Trust me, cancer can be an experience out of this world. Perhaps you can remember the count of how many times you have wished to die rather than live for another day. This might be even worse during the chemotherapy treatment and the surgeries which are combined into a long process pain, suffering, dejection and destitution.
Actually, the chemotherapy treatment might have been extended for the last six years and you might presently be on your 55th course. Presently you might be on an experimental infusion planned to last for 15 days each month. The experience might be breathtaking and almost unbearable to say the least. But the funny thing is you might be glad you have lived through it all. You be a better person than you would have ever been if you never got cancer.
For instance you might have for example learnt that life is an opportunity to learn and patiently wait to become your destined self. Today, you live imperceptibly ebbing on physical stamina, preferring to walk slowly rather than run, or to take the elevator not the stairs, to sit down peacefully rather than stand or move around. It has taken a lot to accept this state as yours considering you used to be a very active person, as active as they come.
You might have witnessed a radical change of personality in reacting either to people and situations. The initial experience of cancer diagnosis is difficult to handle and frightening to live with because it means losing some control of one's lifestyle and accepting a transformation from an active do all to a deliberately slow to act person especially after you are barely able to sit up or function effectively. This creates an overwhelming and severely disheartening feeling that requires a real winner to overcome. You have overcomed, Somewhere in the very deepest part of your heart, the truest self who always hides out under cover in most people, tells you that this temporary drug-induced episodes, of cancer treatment are not bigger than your will to live. Your grand children might graduate from college six years from now and you intend to enjoy every single day of those six years.
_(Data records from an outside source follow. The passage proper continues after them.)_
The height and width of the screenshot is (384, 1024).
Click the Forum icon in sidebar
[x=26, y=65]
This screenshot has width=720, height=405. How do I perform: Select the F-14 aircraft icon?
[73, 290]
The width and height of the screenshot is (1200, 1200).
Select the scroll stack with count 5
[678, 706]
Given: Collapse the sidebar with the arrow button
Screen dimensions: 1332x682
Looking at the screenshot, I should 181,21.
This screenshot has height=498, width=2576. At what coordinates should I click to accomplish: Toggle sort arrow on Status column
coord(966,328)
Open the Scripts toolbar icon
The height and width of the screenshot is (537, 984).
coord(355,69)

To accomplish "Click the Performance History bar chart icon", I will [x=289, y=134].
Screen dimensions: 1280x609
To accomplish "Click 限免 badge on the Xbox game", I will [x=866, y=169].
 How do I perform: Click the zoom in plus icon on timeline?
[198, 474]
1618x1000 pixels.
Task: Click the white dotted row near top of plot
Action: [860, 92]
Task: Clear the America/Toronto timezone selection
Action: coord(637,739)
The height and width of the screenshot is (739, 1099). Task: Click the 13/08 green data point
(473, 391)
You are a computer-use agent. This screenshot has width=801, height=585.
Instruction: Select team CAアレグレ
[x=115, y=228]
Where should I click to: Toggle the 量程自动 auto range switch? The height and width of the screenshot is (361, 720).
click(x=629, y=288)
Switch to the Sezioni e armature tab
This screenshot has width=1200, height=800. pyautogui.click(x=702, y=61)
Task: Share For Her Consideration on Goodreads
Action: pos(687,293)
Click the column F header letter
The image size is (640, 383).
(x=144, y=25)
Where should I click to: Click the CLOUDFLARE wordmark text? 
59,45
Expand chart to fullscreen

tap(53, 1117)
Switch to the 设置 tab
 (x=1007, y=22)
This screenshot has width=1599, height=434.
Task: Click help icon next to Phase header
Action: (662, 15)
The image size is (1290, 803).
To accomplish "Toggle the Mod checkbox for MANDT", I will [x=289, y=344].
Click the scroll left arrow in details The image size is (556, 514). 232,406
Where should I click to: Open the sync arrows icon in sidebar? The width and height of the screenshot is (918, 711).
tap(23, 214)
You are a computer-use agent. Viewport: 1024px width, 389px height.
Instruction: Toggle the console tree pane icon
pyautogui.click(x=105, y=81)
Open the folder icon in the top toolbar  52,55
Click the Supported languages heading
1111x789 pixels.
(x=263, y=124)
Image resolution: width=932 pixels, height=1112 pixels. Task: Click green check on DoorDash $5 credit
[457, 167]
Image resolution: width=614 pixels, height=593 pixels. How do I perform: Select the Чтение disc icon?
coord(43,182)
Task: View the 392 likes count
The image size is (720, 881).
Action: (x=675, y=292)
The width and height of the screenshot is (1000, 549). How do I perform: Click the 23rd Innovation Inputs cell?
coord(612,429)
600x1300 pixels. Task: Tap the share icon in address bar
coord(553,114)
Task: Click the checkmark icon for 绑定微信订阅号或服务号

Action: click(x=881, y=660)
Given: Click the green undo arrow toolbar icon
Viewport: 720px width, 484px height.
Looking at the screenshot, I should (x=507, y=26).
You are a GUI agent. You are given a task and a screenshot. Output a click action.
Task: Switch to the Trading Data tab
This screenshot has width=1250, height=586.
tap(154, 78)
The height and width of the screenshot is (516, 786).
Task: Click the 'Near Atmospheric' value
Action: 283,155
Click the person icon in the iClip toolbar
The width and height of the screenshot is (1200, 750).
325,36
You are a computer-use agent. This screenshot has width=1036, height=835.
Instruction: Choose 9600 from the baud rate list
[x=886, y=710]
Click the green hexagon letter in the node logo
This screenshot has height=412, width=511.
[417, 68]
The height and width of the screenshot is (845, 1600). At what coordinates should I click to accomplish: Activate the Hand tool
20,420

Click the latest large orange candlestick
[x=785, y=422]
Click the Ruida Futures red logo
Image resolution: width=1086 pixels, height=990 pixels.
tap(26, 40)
A cancer patient must build an unwavering solemn faith in God, because it is Him who perpetually enables you to live, to persevere, to conquer and to hope that soon you will see your way through the therapies into the clearing of good health. And so you continue, saving for your old age with every intention of using it to the last dollar. Yet with hope, you try to live each day at a time focusing your thoughts wholesomely in the present tense so as you can comprehensively deal with all the matters close at hand and heart. This is a struggle by itself because you have to continually make yourself seem stupid when talking to your children. You always try to ignore the implications of advancing cancer and instead concentrate on the concrete and the practical things you can possibly change.
You have learnt to compartmentalize this illness without giving it a free rein over life. This means living in constant state of reality denial and always keeping your mind off the cancer. You can always surround yourself with good people and the situations which bear absolutely no relationship to the cancer.